■ **Excerpt**
--- Begin ---

Another way to practice argument writing is by teaching students to be aware of, and to use effectively, common moves found in argument writing. Joseph Harris’s book Rewriting: How to Do Things With Texts outlines some common moves:

  • Illustrating: Using examples, usually from other sources, to explain your point.
  • Authorizing: Calling upon the credibility of a source to help support to your argument.
  • Borrowing: Using the terminology of other writers to help add legitimacy to a point.
  • Extending: Adding commentary to the conversation on the issue at hand.
  • Countering: Addressing opposing arguments with valid solutions.

Teaching students to identify these moves in writing is an effective way to improve reading comprehension, especially of nonfiction articles. Furthermore, teaching students to use these moves in their own writing will make for more intentional choices and, subsequently, better writing.

Argument Writing With Templates

Students who purposefully read arguments with the mindset of a writer can be taught to recognize the moves identified above and more. Knowing how to identify when and why authors use certain sentence starters, transitions, and other syntactic strategies can help students learn how to make their own point effectively.

--- End ---

■ **Written tasks**
[A] Rewrite the excerpt on teaching writing moves, starting at "Another way to" and ending at "explain your point.", and substitute "persuasive writing" for each "argument writing".
[B] Extend the passage on argument writing with templates past its final sentence.

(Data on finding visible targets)
--- Begin ---

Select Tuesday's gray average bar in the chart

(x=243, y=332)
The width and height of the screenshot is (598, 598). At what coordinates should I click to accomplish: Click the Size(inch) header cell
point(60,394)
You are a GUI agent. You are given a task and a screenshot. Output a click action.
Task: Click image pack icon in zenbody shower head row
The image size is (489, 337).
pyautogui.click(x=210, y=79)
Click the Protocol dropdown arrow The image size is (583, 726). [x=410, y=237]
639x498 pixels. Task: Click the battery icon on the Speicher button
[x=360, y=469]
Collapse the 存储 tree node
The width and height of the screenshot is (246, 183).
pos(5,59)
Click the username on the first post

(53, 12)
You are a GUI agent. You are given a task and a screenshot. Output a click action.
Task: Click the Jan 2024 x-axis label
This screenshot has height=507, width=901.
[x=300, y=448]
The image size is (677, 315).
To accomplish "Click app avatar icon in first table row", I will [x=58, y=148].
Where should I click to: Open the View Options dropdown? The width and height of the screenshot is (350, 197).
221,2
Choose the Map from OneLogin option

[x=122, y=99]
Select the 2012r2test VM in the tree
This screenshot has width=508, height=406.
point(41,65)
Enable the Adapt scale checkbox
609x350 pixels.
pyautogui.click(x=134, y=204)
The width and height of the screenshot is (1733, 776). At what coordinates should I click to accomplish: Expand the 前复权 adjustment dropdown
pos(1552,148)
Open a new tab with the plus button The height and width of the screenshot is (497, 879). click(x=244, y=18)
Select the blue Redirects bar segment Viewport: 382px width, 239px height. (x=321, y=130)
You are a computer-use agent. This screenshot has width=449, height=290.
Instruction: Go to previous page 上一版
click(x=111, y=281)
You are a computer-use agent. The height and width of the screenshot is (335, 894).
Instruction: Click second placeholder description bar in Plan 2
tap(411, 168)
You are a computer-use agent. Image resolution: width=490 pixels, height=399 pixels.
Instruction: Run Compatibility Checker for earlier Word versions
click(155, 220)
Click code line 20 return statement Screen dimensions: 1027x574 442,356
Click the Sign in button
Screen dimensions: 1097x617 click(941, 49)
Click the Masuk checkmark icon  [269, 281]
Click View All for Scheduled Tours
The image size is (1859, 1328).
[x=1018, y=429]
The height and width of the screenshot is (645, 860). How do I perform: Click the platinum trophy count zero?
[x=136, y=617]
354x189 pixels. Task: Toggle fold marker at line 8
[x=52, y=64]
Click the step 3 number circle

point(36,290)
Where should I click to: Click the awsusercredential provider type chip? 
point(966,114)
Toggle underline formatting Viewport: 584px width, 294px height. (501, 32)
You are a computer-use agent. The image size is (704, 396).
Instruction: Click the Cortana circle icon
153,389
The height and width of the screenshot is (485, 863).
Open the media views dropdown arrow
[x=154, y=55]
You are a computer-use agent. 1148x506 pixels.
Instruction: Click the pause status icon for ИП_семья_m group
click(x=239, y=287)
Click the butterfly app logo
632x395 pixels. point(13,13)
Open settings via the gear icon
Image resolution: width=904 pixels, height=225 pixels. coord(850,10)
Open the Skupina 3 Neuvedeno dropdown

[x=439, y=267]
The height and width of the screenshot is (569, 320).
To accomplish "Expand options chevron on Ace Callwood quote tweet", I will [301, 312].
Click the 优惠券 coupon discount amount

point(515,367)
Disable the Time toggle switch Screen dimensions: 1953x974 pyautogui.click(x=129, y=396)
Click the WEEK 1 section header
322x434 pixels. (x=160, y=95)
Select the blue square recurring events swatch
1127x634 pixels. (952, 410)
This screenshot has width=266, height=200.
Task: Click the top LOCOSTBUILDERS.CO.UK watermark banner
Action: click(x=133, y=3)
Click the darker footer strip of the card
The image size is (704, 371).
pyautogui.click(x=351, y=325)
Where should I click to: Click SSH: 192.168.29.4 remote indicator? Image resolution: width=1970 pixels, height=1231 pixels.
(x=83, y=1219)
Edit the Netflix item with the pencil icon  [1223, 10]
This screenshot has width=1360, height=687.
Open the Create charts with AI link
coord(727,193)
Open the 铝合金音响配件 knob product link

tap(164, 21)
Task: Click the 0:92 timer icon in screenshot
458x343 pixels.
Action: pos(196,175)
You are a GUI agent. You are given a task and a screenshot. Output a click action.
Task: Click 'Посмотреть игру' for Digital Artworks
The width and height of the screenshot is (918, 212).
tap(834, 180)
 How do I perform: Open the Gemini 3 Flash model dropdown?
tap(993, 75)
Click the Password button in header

--- End ---

■ **Answers given**
[A]
Another way to practice persuasive writing is by teaching students to be aware of, and to use effectively, common moves found in persuasive writing. Joseph Harris’s book Rewriting: How to Do Things With Texts outlines some common moves:

  • Illustrating: Using examples, usually from other sources, to explain your point.

[B]
To supplement our students’ knowledge of these syntactic strategies, Gerald Graff and Cathy Birkenstein recommend writing with templates in their book They Say, I Say: The Moves That Matter in Academic Writing. Graff and Birkenstein provide copious templates for students to use in specific argument writing scenarios. For example, consider these phrases that appear commonly in argument writing:

  • On the one hand...
  • On the other hand...
  • I agree that...
  • This is not to say that...

If you’re wary of having your students write using a template, I once felt the same way. But when I had my students purposefully integrate these words into their writing, I saw a significant improvement in their argument writing. Providing students with phrases like these helps them organize their thoughts in a way that better suits the format of their argument writing.

When we teach students the language of arguing, we are helping them gain traction in the real world. Throughout their lives, they’ll need to convince others to support their goals. In this way, argument writing is one of the most important tools we can teach our students to use.